Plazuela Sugar Co. v. Pastoriza

245 F. 115 | 1st Cir. | 1917

DODGE, Circuit Judge.

Both these proceedings seek the reversal of a judgment rendered by the Porto Rican Supreme Court July 28, 1916. The judgment was rendered in a case originally brought by the appellees and defendants in error here, hereinafter called plaintiffs, in the district court of Arecibo, against the appellant and plaintiff in error, hereinafter called defendant.

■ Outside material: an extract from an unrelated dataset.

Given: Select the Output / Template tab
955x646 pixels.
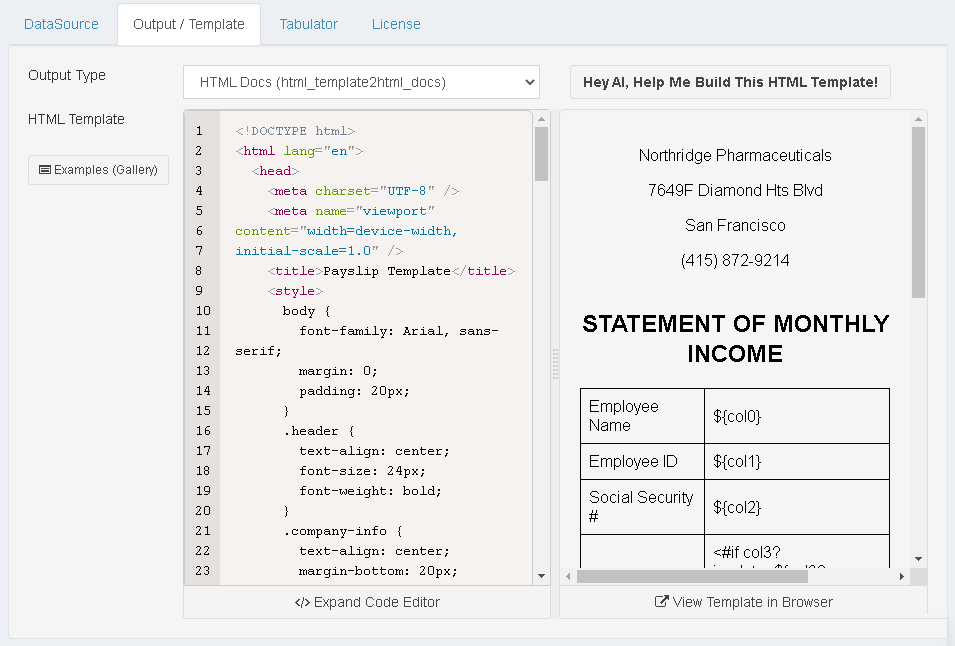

There is no dispute that the defendant, a corporation operating a sugar mill in Arecibo, had in 1907 or 1908 built a private railroad, which crossed lands owned by the plaintiffs, and had since operated said railroad by running trains over it, which carried sugar cane to said factory across the plaintiffs’ lands. Alleging that they had never “executed any deed of servitude on behalf of the defendant corporation,” and had repeatedly requested the defendant to discontinue running said trains and remove said tracks from their lands, the plaintiffs’ complaint asked the court of first instance to declare that “no servitude existed on behalf of any estates of the defendant,” to enjoin further operation of the railroad upon their lands and to order removal of the tracks therefrom.

[1] From the dismissal of their complaint by said district court, the plaintiffs appealed to the Supreme Court, which reversed the judgment below and entered judgment in accordance with the prayers of the complaint, which is the judgment now before us for review. We see no reason to doubt that it is properly here under the appeal. The assignments of error relied on are tire same in both proceedings.

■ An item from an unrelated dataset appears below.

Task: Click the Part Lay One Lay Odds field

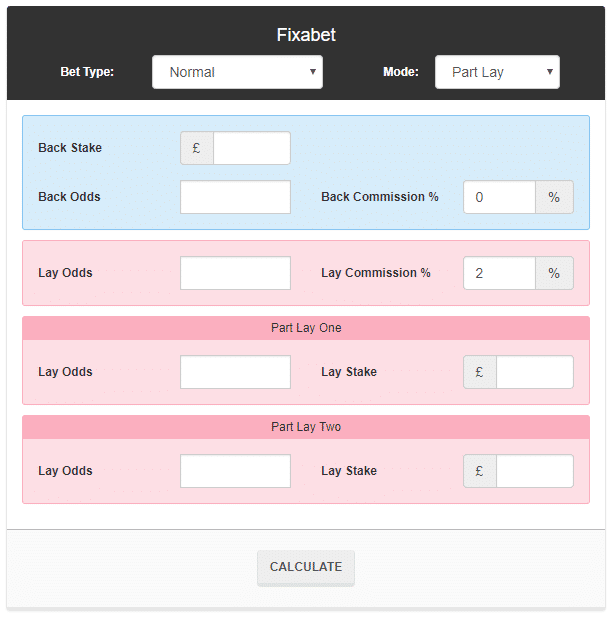Action: (235, 372)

[2, 3] The defendant showed no written grant from the plaintiffs of any right whatever to use their land, nor anything in writing evidencing their consent, either to the original building of the railroad within their premises or to its subsequent maintenance there. The defendant relied solely on alleged oral consent by the plaintiffs to the building of the railroad and their subsequent acquiescence without objection in its operation. It did not appear that the plaintiffs ever requested the building of said railroad or were in any way benefited thereby. The oral consent relied on was given upon a request by the defendant for permission to lay its rails over the premises. No payment or other recompense, either for permission to lay the rails or to maintain them, was ever offered to or received by the plaintiffs, so far as shown. • The Supreme Court held that there had been no consideration sufficient to give the defendant the rights which it asserted. .

Upon the evidence, we find no reason for differing from the conclusions adopted by the Supreme Court. The plaintiffs, in our opinion, sufficiently established their right to the relief sought. It could not justly be said that the defendant had ever acquired rights against the plaintiffs beyond those of a licensee under a license revokable at their pleasure. The question was, of course, to be determined according to the law of Porto Rico; and, so far as that law is involved, we must uphold the decision of the court below, unless convinced that clear error was committed by it. Cardona v. Quinones, 240 U. S. 83, 88, 36 Sup. Ct. 346, 60 L. Ed. 538. Such conviction is wholly wanting in the present case.

*117[4] That the plaintiffs became equitably estopped to revoke the license given when the railroad was built by their acquiescence in the defendant’s subsequent use of their land, under the circumstances shown, we are entirely unable to believe. No public right or convenience is involved. We cannot hold that the plaintiffs have forfeited any rights belonging to them as owners of their land, merely because they have been accommodating enough to let the defendant use it as above, without pay, for its own benefit, during the six or seven years preceding their institution of this suit.

In No. 1262, the judgment appealed trom is affirmed, and the appellees recover their costs of appeal.

In No. 1263, the writ of error is dismissed, without costs.